May 11, 2017

The Free-For-All Is Going To Come Under More Scrutiny

A report from The Register Guard in Oregon. “Out-of-state developers have bought the shuttered Louie’s Village Chinese restaurant property in Eugene and hope to demolish it soon, taking a big step forward in their plan for a towering 12-story student apartment complex on the site. The project by Houston-based The Dinerstein Cos. and Pittsburgh-based Maifly Development would be one of the tallest buildings in Eugene, roughly the same height as the Hub apartments on East Broadway, if it’s developed according to plans filed with the city earlier this spring. The venture would add an apartment tower catering to University of Oregon students in a market that some analysts warn is overbuilt, amid flat enrollment at the UO in recent years.”
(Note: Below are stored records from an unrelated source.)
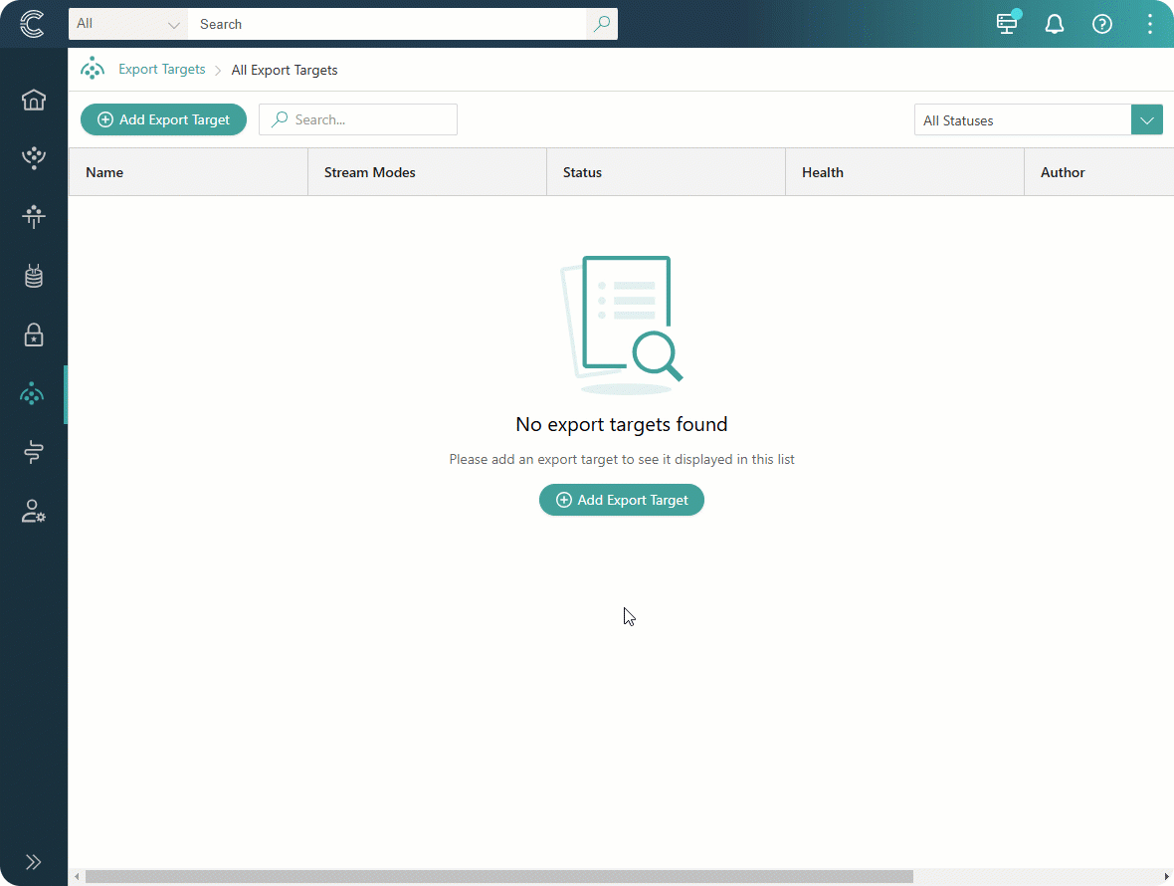Open user management via the person-gear icon
This screenshot has width=1174, height=886.
pos(33,511)
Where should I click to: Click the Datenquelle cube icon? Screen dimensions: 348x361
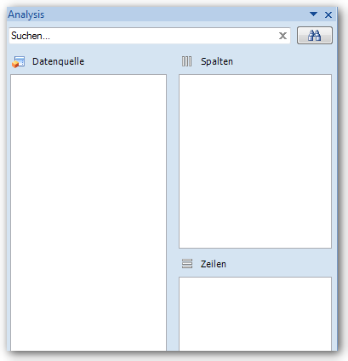point(19,62)
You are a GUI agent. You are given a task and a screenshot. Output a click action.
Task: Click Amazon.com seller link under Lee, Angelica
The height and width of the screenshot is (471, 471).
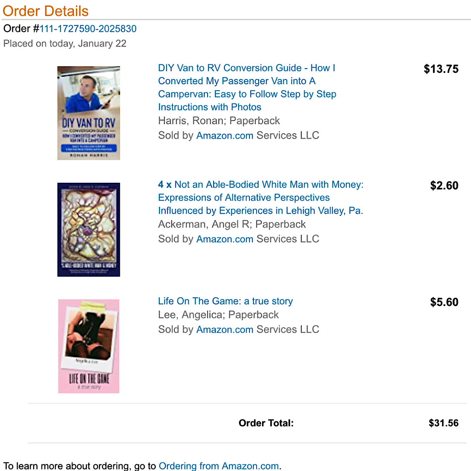[x=225, y=329]
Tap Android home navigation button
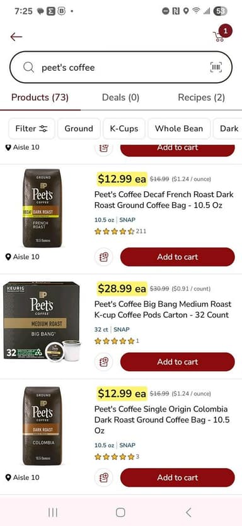This screenshot has height=526, width=242. point(120,512)
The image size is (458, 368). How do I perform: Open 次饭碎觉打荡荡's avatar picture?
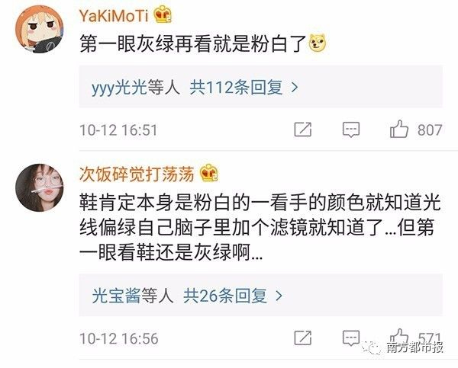39,187
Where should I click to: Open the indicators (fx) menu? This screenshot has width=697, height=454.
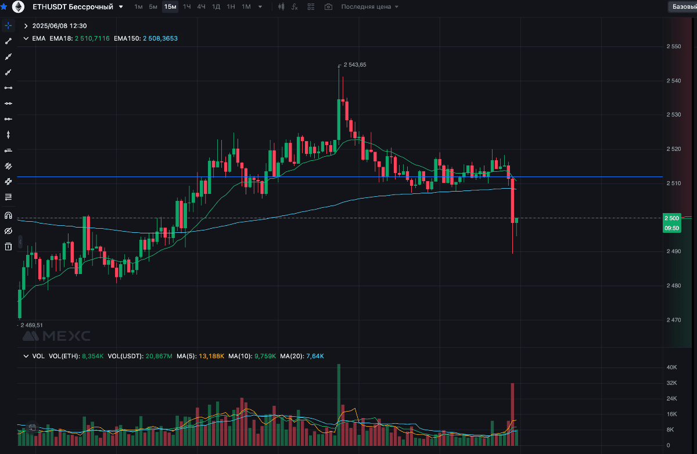tap(295, 7)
“The firm doesn’t appear to have ever built or owned a property in Oregon. Ya-Po-Ah Terrace is the city’s tallest building, at 18 stories, followed by the Willamette Towers and Olive Plaza apartments, each 13 stories. The Hub, Hilton Eugene and Patterson Towers are all 12 stories.”
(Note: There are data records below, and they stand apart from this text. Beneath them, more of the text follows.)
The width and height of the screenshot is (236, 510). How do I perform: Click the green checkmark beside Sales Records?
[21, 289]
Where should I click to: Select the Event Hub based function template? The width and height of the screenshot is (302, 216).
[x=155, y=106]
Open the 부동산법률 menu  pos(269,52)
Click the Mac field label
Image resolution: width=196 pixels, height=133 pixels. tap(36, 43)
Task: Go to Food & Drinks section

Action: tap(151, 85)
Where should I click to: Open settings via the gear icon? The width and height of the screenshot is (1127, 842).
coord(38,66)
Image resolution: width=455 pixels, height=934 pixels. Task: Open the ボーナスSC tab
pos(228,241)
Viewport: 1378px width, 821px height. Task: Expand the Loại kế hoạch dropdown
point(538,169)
The Charlotte Observer in North Carolina. “Charlotte’s apartment developers are optimistic about the future, mostly agreeing that any slowdown in new building is likely to be a gradual easing back from the city’s record-breaking boom rather than a sudden crash. But at a Bisnow forum Wednesday, some of the city’s most prominent developers said they expect the market to cool a bit in the coming years. Still, they seemed surprised that the market hasn’t slowed already.”

“Some 26,000 new units are either planned or under construction in the Charlotte region. ‘Rents, truthfully, are getting hard to sustain,’ said David Ravin, CEO of apartment developer and manager Northwood Ravin. Ravin said more lenders are asking questions about whether the ‘concessions’ – an industry term for one- or two-month breaks on rent, commonly used to lure tenants to new buildings – are temporary or here to stay.”

“Their consensus: It’s better for the apartment market to slow down a bit, gradually, than come to a crashing halt reminiscent of 2008. ‘I don’t think it’s necessarily a bad thing for us to catch our breath and absorb what we have,’ said Ravin. ‘The free-for-all we’ve been in for the last few years is going to come under some more scrutiny.’”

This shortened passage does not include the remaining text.